Er selbst hat allerdings positive Erfahrungen gemacht: Die Staatsanwaltschaft in Köln mit ihrer Zentral- und Ansprechstelle Cybercrime, im Jahr 2014 eingerichtet, verstehe die Probleme. Die Cyberstaatsanwälte „kennen unsere Bedürfnisse und beschlagnahmen nicht gleich unsere Rechner“. Zudem verstehen sie die Materie und sprechen die gleiche Sprache wie die IT-Sicherheitsleute im Unternehmen.
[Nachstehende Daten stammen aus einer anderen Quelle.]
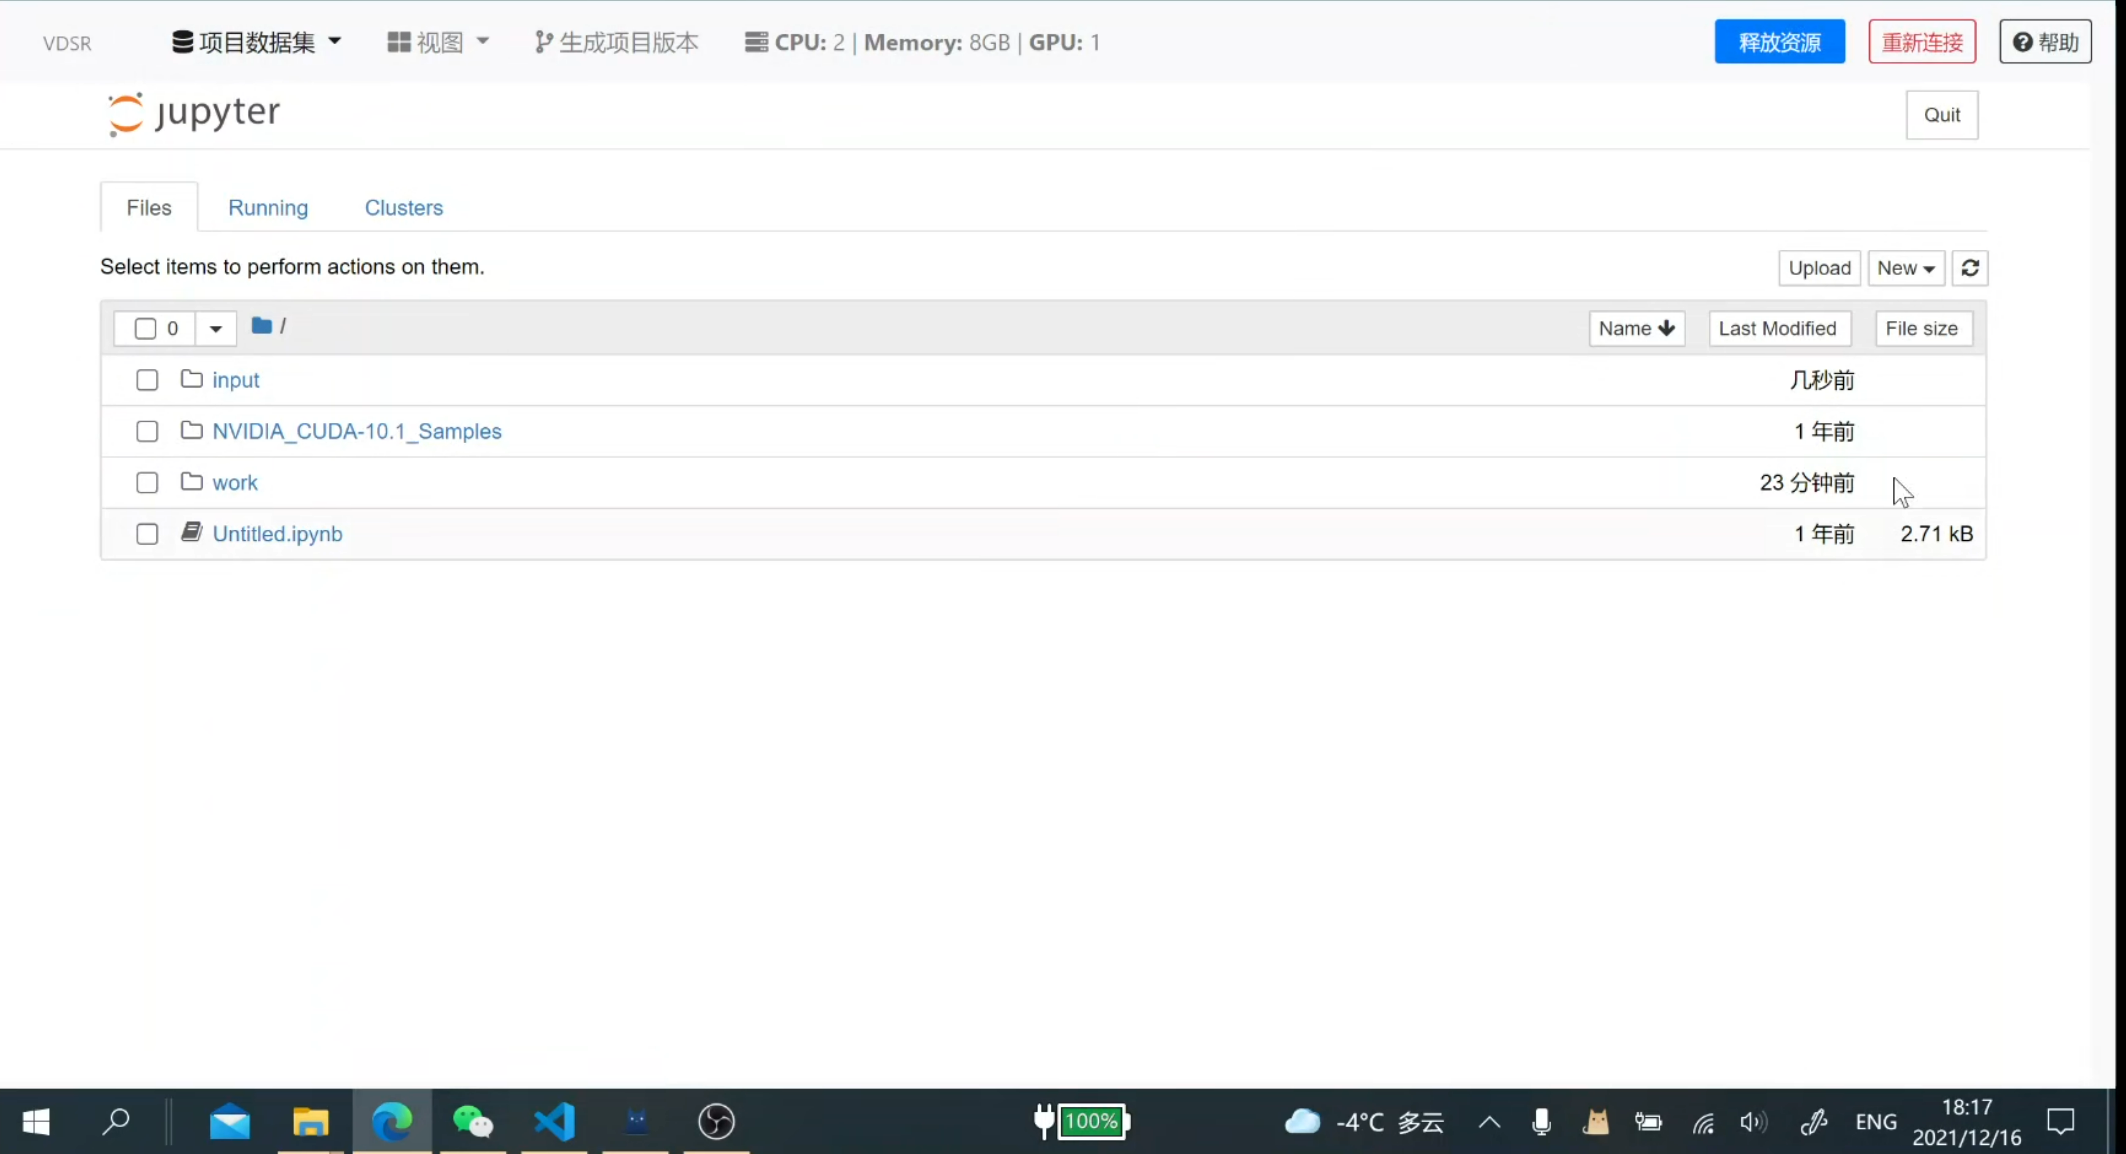Switch to the Running tab
This screenshot has width=2126, height=1154.
[268, 207]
Auch der Sicherheitschef des anderen Konzerns lobt die Zusammenarbeit. „Davor war es mitunter schwierig, einen geeigneten Ansprechpartner bei der richtigen Behörde zu finden“, sagt er. Wer in einem lokalen Polizeipräsidium anruft und etwas von „CEO Fraud“ erzählt, wird vermutlich Schwierigkeiten haben, einen verständigen Gesprächspartner zu finden. Neben Nordrhein-Westfalen haben auch andere Bundesländer Schwerpunktstaatsanwaltschaften für Cyberkriminalität eingerichtet.
Geschäftspartner schützen
Die großen Unternehmen schützen sich immer besser und machen es den kriminellen Banden schwer. Die suchen sich leichtere Opfer: „Wir beobachten seit etwa 18 Monaten, dass die Täter an unsere Kunden herantreten“, sagt der Sicherheitschef des Industriekonzerns. „Die großen Unternehmen bauen sich eine IT-Sicherheit auf, aber die kleinen Mittelständler sind angreifbar“, berichtet auch sein Kollege.
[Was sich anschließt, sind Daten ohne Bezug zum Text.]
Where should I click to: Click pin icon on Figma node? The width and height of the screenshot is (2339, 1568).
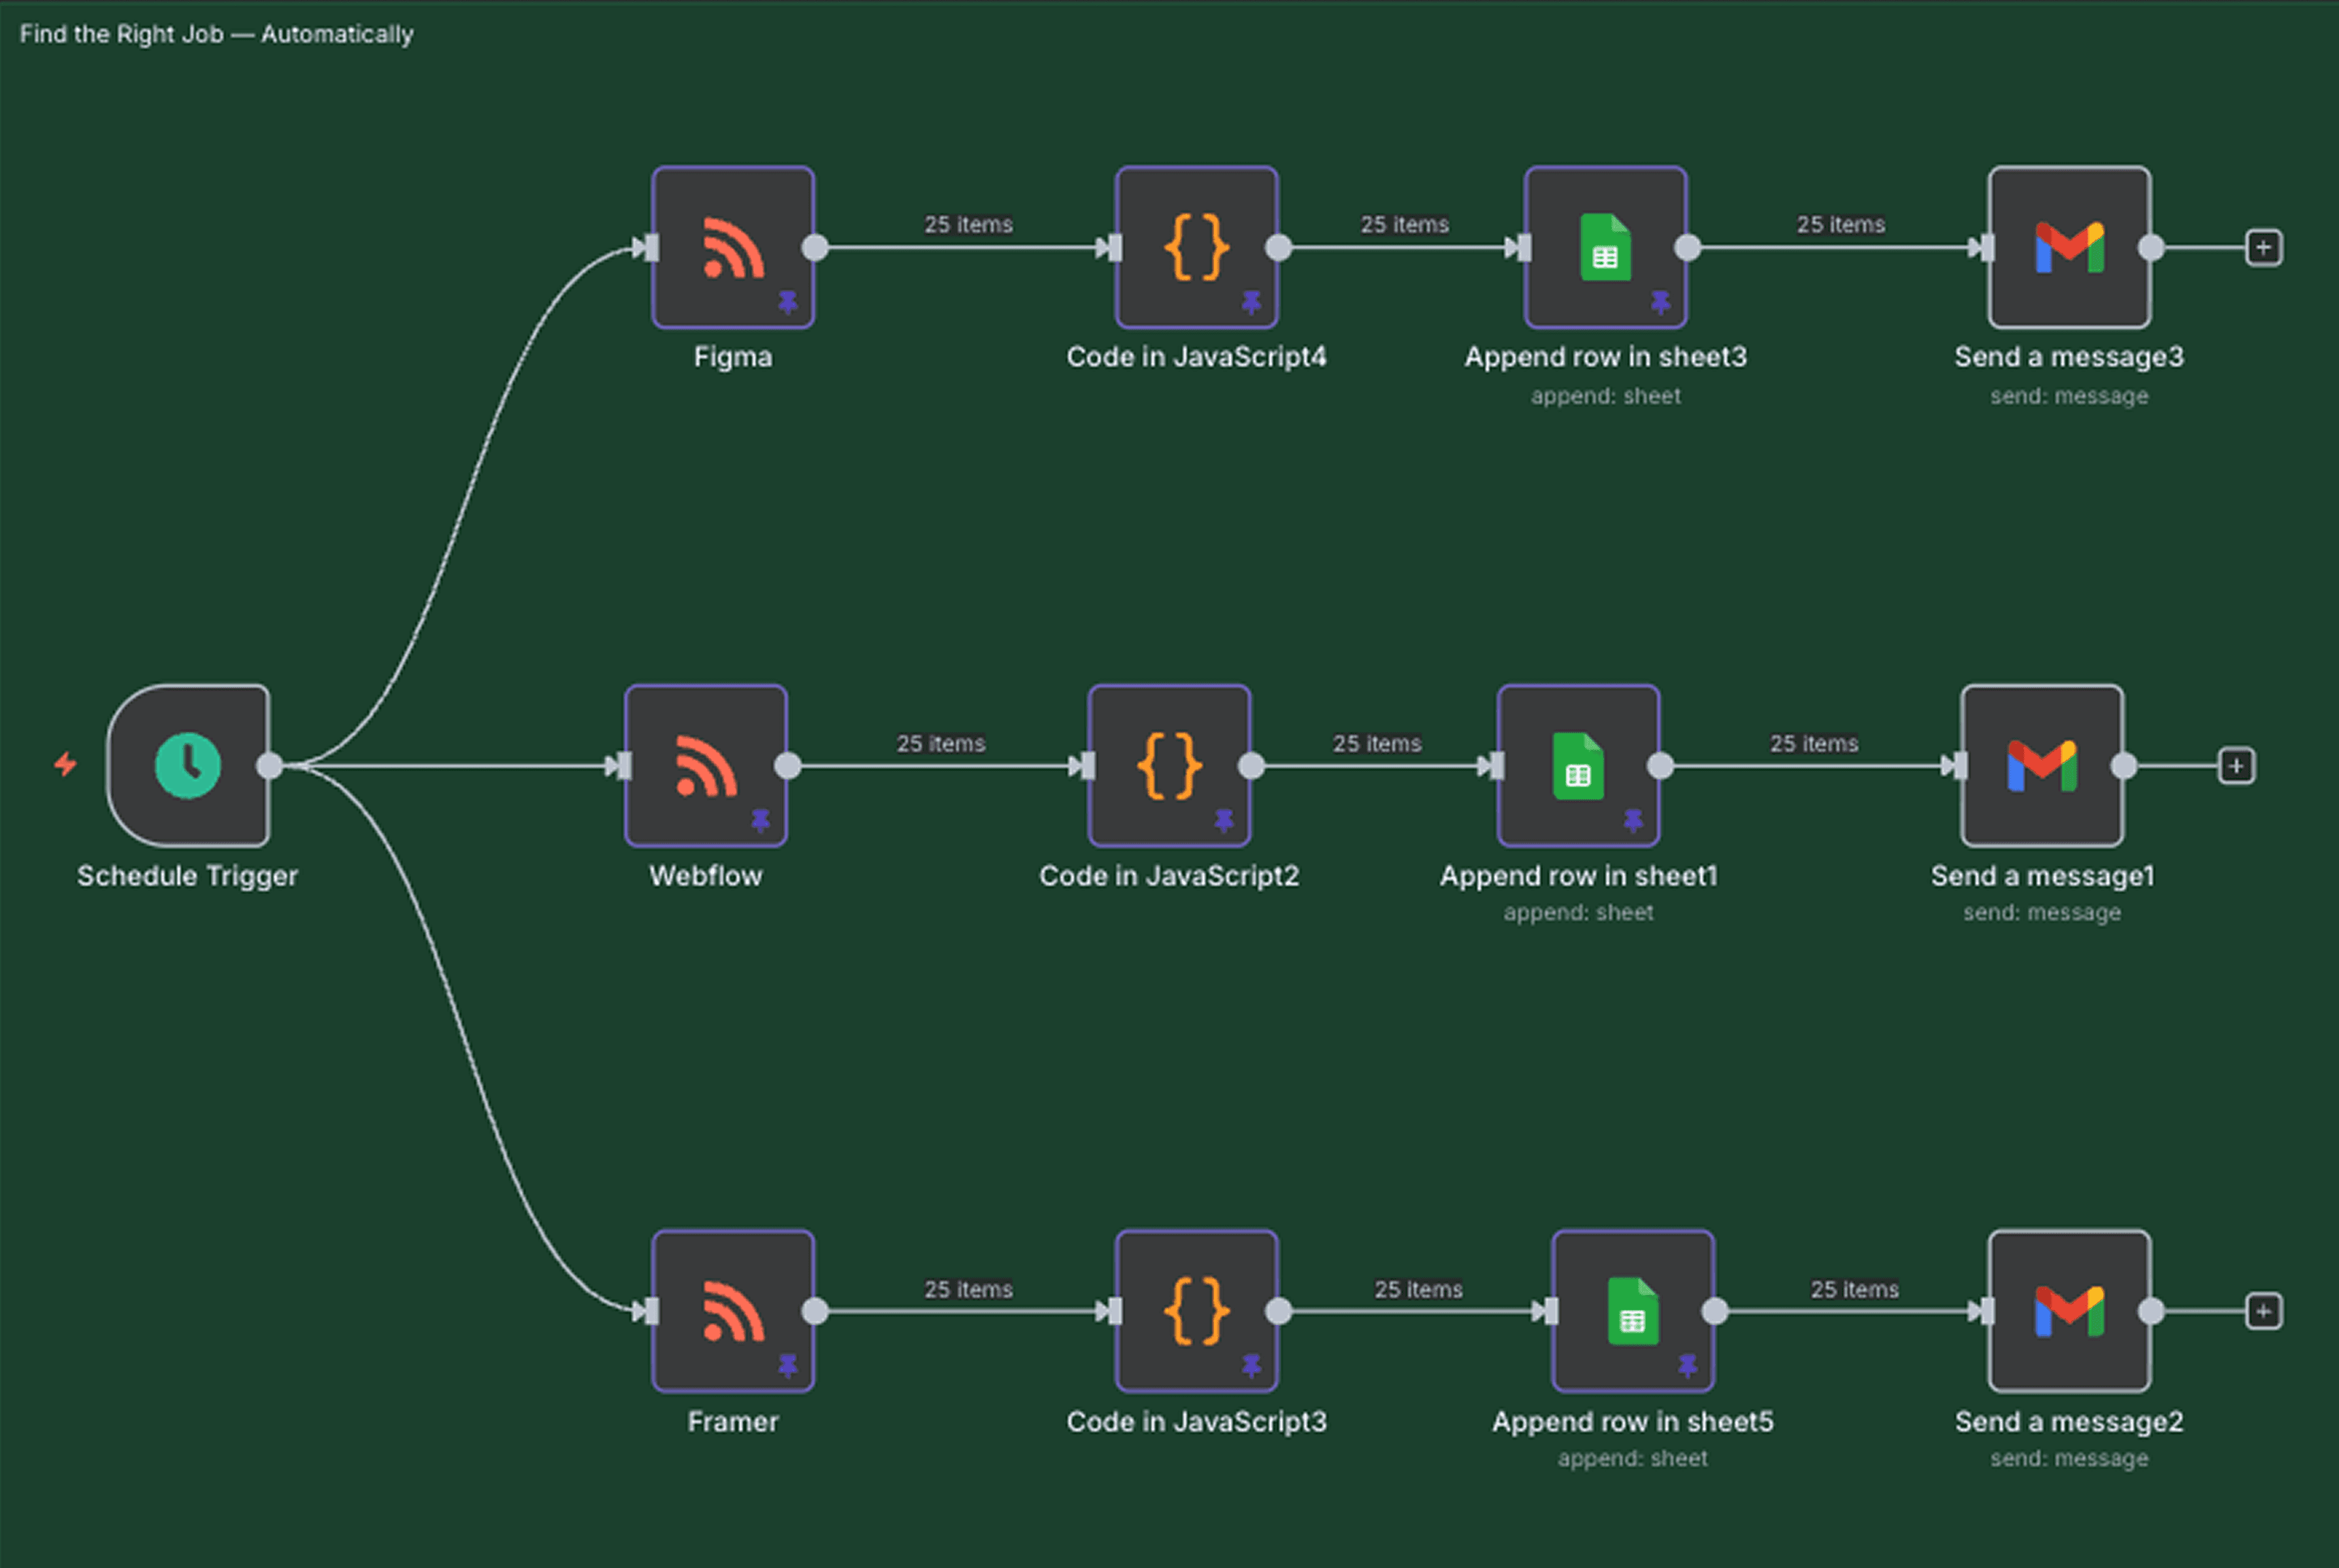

Typisch ist ein Fall, in dem eine kriminelle Gruppe in die IT-Systeme eines Unternehmens eindrang und dort manipulierte Rechnungen platzierte, auf denen eine Kontonummer im Ausland vermerkt war: Das Geld kam nie bei Industrieriesen an. Daran trägt das Unternehmen natürlich keine Schuld. „Wir wissen ja nichts davon“, sagt der Sicherheitschef. „Das Problem ist: Wir werden in den Fall reingezogen.“
Daraus ziehen die Sicherheitsexperten ihre Lehren. So bekommt jeder Kunde einen festen Ansprechpartner in ihren Unternehmen zugeteilt. „Wenn jemand anders anruft, sollten sie das hinterfragen“, so die Verfahrensweise im Konzern Nord. Und die Unternehmen warnen ihre Geschäftspartner selbst vor dem Problem.